L’idée de visiter la construction des robots lui déplaisait. Il répugnait à voir Ézéchiel, le robot, monter dans un canoë, partageant – même momentanément – cet ancien mode de vie. Mais Jason avait tout à fait raison : c’était la seule chose à faire, leur seule chance.

Il remonta le sentier vers le camp. Ils attendaient tous, il allait les rassembler maintenant. Il faudrait choisir des hommes pour pagayer. Certains des jeunes devraient aller chercher de la viande fraîche et du poisson pour le voyage. Les femmes devraient rassembler la nourriture et des vêtements. Il y avait beaucoup à faire : ils se mettraient en route à l’aube.

16.

Étoile du Soir était assise dans le patio quand le jeune homme aux jumelles et au collier de griffes d’ours apparut, remontant le sentier qui venait du monastère.

Il s’arrêta en face d’elle.

— Tu es ici pour lire les livres, dit-il. C’est bien le mot, n’est-ce pas ? Lire ?

Il avait un pansement blanc sur la joue.

— C’est le mot juste, répondit-elle. Ne veux-tu pas t’asseoir ? Comment te sens-tu ?

— Très bien, dit-il. Les robots ont bien pris soin de moi.

— Eh bien, alors assieds-toi, dit-elle. Ou bien te rends-tu quelque part ?

— Je n’ai nul endroit où aller, confia-t-il. Je partirai peut-être plus loin.

Il prit place sur une chaise à côté d’elle et posa son arc sur les dalles.

— Je voulais te demander, pour les arbres qui font de la musique. Tu connais les arbres. Hier, tu as parlé avec le chêne centenaire…

— Tu m’avais dit que tu ne parlerais plus jamais de cela ! dit-elle avec une certaine colère. Tu m’as espionnée, et tu as promis.

— Je suis désolé, mais il le faut, lui dit-il. Je n’avais jamais rencontré quelqu’un qui puisse parler avec les arbres. Je n’avais jamais entendu d’arbres qui puissent faire de la musique.

— Qu’est-ce que les deux choses ont à voir l’une avec l’autre ?

— Il y avait quelque chose qui n’allait pas chez les arbres, la nuit dernière. J’ai pensé que tu l’avais peut-être remarqué ? Je crois que je leur ai fait quelque chose.

— Tu plaisantes. Qui pourrait faire quoi que ce soit avec des arbres ? Et il n’y avait rien qui n’allait pas, ils ont très bien joué.

— Il y avait une maladie en eux, ou chez certains d’entre eux. Ils ne jouaient pas aussi bien qu’ils l’auraient pu. Et j’ai aussi fait quelque chose aux ours. Surtout avec ce dernier ours. Peut-être avec tous…

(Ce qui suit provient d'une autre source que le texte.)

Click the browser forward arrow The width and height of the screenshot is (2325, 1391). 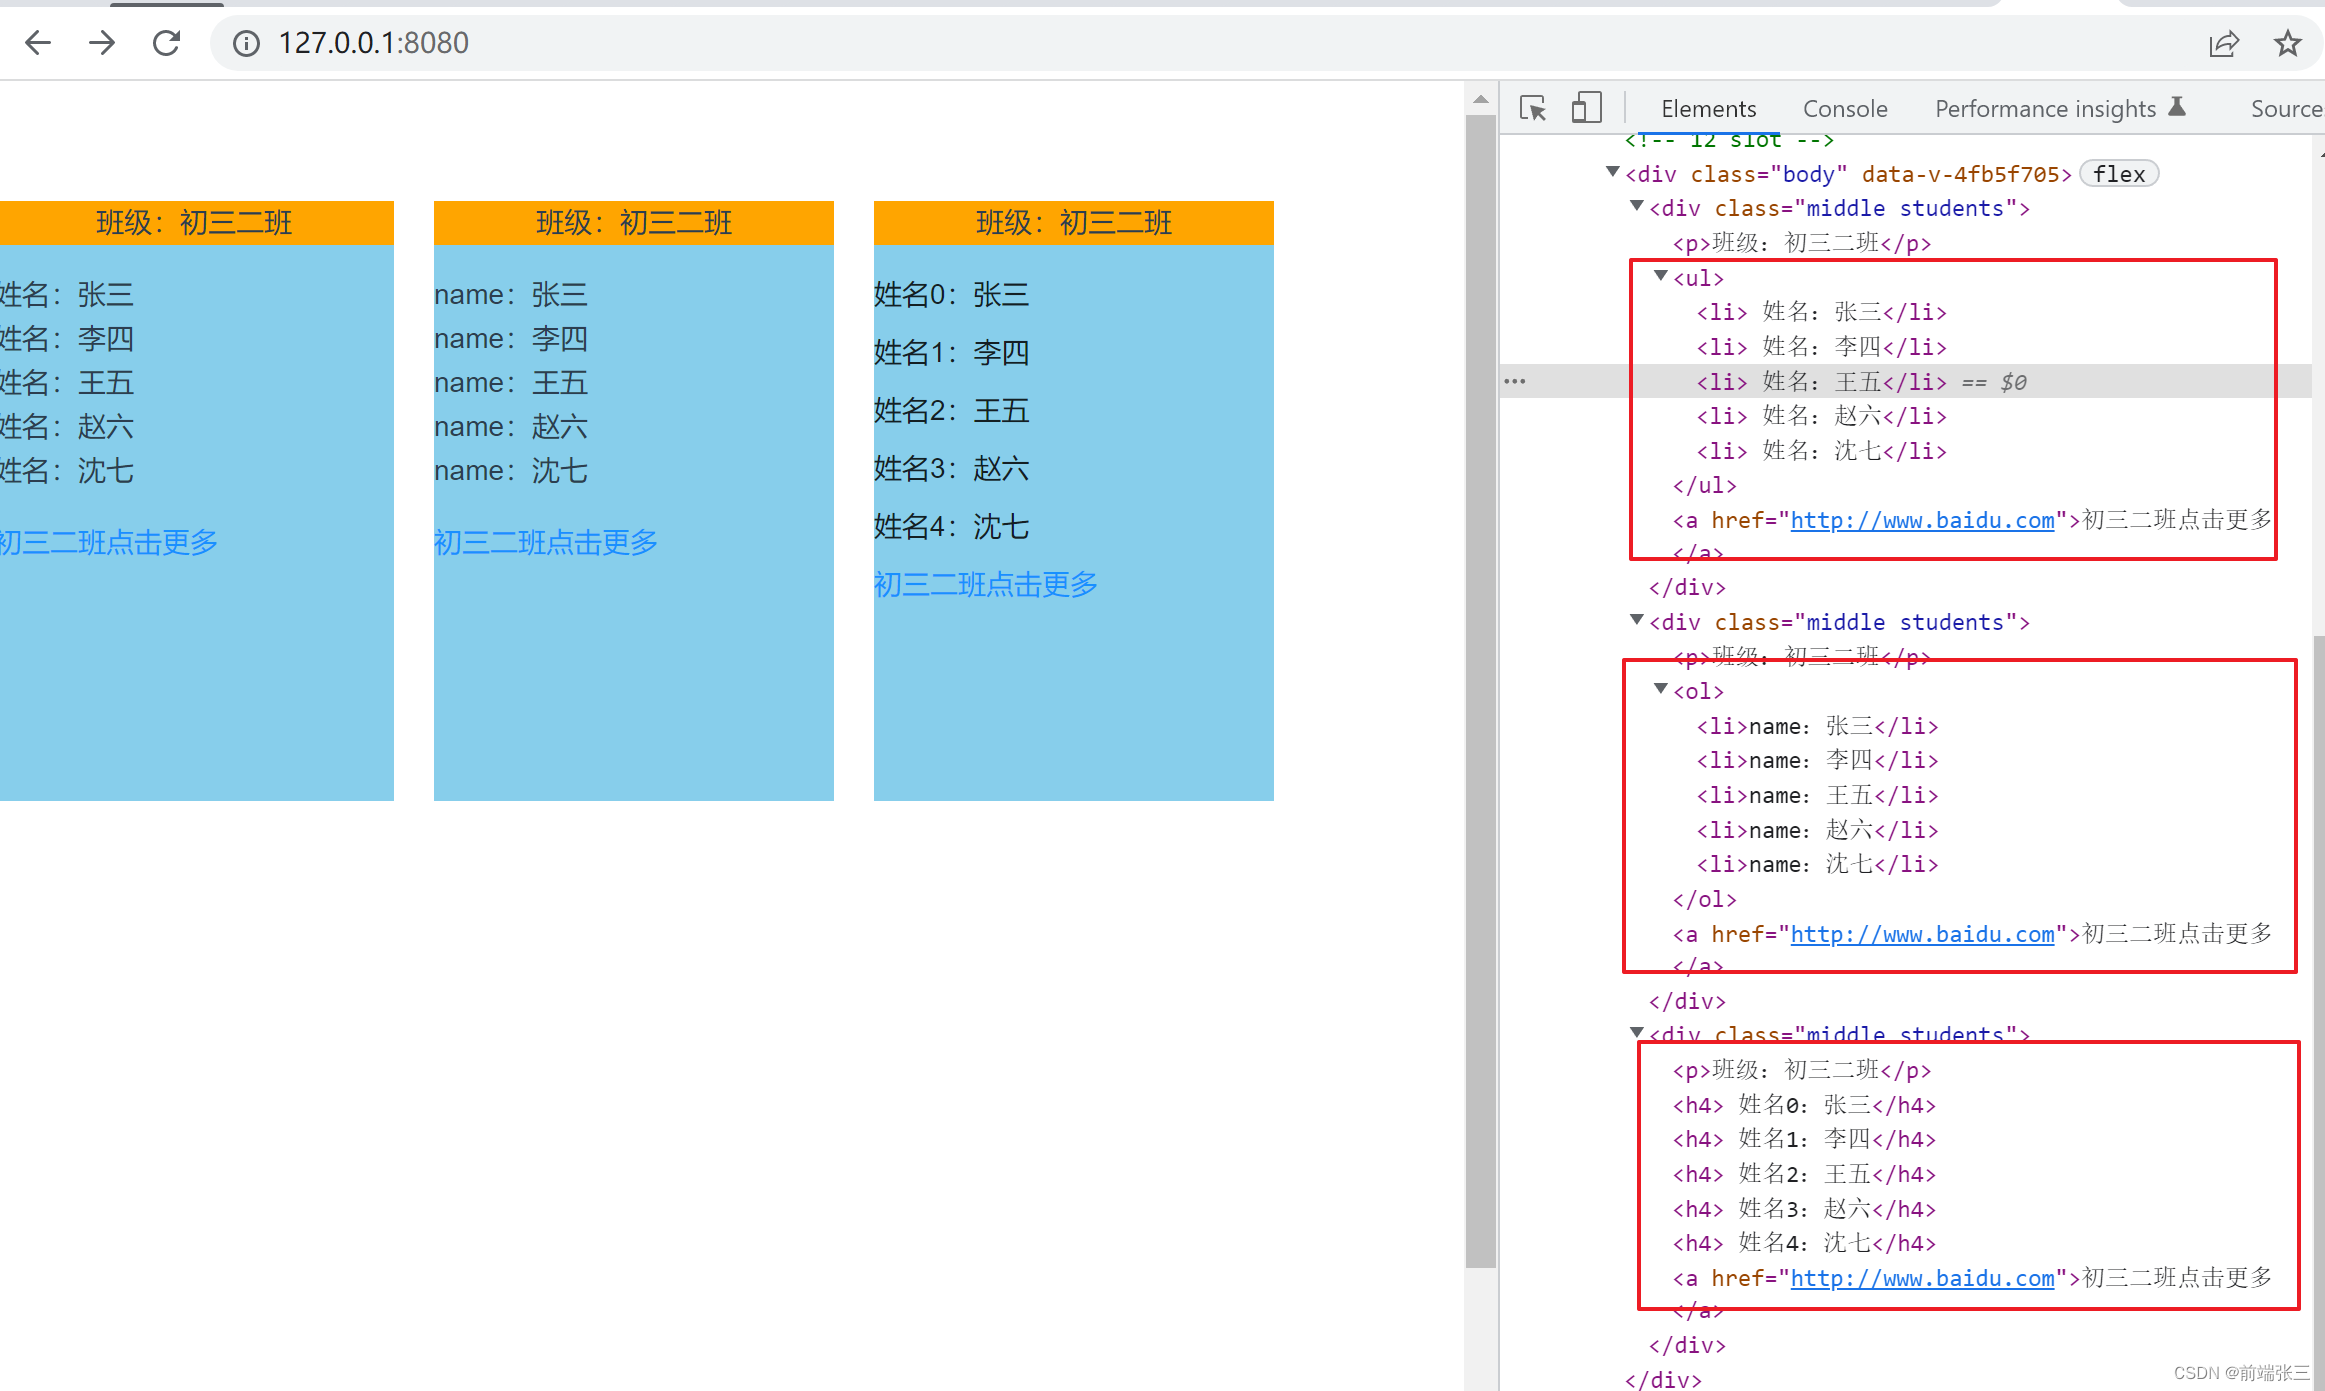(x=102, y=43)
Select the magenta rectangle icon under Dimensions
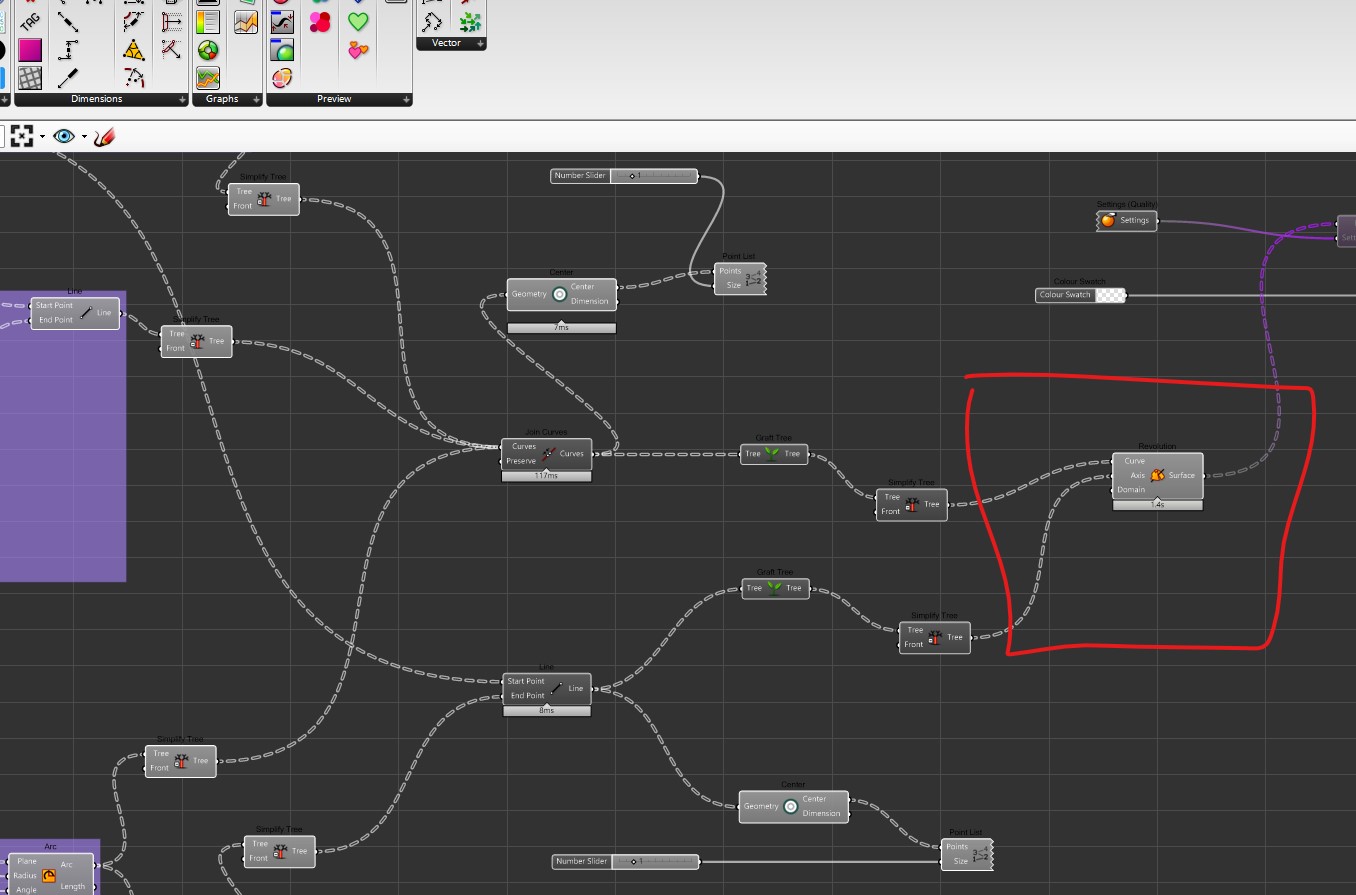 31,52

— Tu as prétendu que tu les avais tués et que tu avais pris une griffe par ours pour ton collier. Une manière de tenir le compte, m’as-tu dit. Et, si tu veux mon avis, une manière de te vanter, aussi.

Elle pensa qu’il allait peut-être se fâcher, mais il parut seulement un peu perplexe.

— J’ai toujours pensé que c’était l’arc, dit-il. Que je les avais tués parce que je tirais très bien à l’arc et que mes flèches étaient si bien faites. Et pourtant, si ce n’était pas du tout l’arc, ni les flèches, ni ma manière de tirer, mais quelque chose de tout à fait différent ?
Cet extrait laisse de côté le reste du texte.